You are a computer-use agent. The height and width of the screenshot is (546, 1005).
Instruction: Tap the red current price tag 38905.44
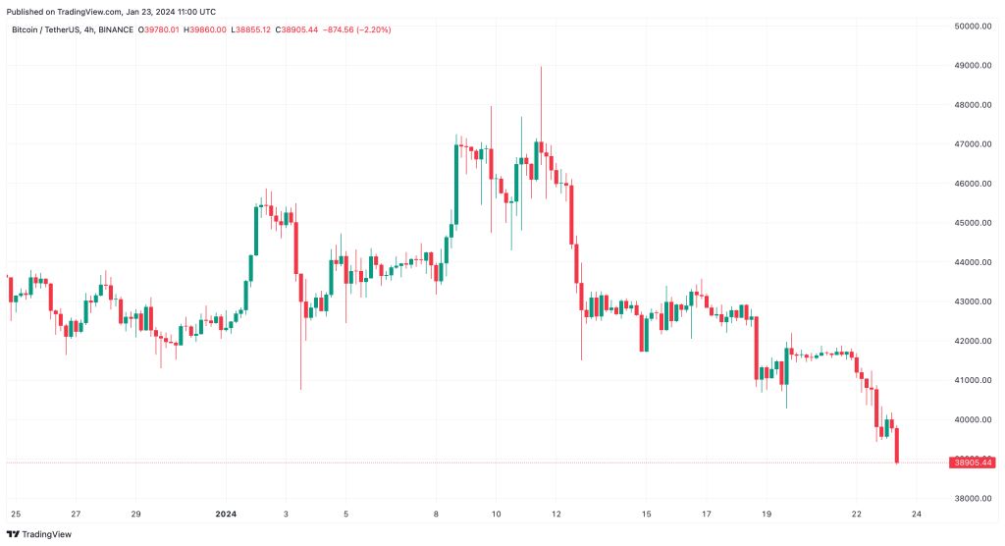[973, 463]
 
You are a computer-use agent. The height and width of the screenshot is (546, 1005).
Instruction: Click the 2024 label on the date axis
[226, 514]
==
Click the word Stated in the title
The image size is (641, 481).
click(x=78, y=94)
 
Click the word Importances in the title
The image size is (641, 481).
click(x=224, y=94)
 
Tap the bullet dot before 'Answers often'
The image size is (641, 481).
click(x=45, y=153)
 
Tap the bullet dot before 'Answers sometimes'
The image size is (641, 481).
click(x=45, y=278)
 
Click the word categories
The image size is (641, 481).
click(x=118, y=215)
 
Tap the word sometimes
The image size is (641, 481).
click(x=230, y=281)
---
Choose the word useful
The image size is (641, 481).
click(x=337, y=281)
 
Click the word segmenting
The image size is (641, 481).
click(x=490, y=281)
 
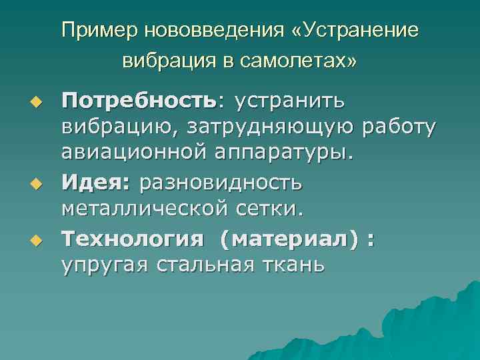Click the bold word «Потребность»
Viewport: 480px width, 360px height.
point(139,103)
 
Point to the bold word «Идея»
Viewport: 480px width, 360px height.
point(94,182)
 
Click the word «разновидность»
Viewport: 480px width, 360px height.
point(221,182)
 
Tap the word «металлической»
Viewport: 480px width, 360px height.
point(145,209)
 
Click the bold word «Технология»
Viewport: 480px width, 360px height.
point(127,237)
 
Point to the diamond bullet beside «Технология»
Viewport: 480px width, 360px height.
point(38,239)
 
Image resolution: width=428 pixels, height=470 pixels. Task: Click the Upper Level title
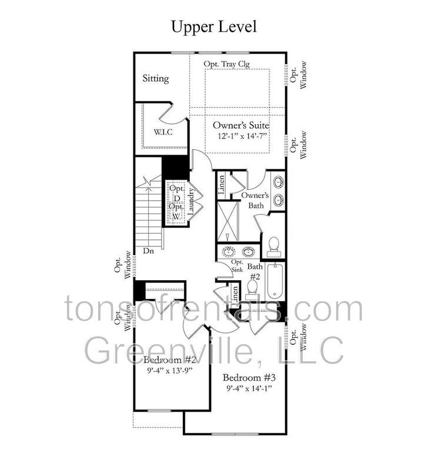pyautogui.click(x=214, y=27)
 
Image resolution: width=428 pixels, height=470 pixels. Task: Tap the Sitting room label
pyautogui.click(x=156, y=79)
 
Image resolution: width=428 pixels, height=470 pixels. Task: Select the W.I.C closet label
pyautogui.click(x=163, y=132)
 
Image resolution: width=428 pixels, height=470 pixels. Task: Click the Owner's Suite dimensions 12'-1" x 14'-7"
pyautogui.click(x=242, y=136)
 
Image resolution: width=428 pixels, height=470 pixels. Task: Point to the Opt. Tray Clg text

TASK:
Duplicate the entries word for word, starting with the line that contains "Upper Level title" and going on through the line that contains "pyautogui.click(x=156, y=79)". Leave the pictures out of your copy.

FINISHED ANSWER:
Image resolution: width=428 pixels, height=470 pixels. Task: Click the Upper Level title
pyautogui.click(x=214, y=27)
 
Image resolution: width=428 pixels, height=470 pixels. Task: Tap the Sitting room label
pyautogui.click(x=156, y=79)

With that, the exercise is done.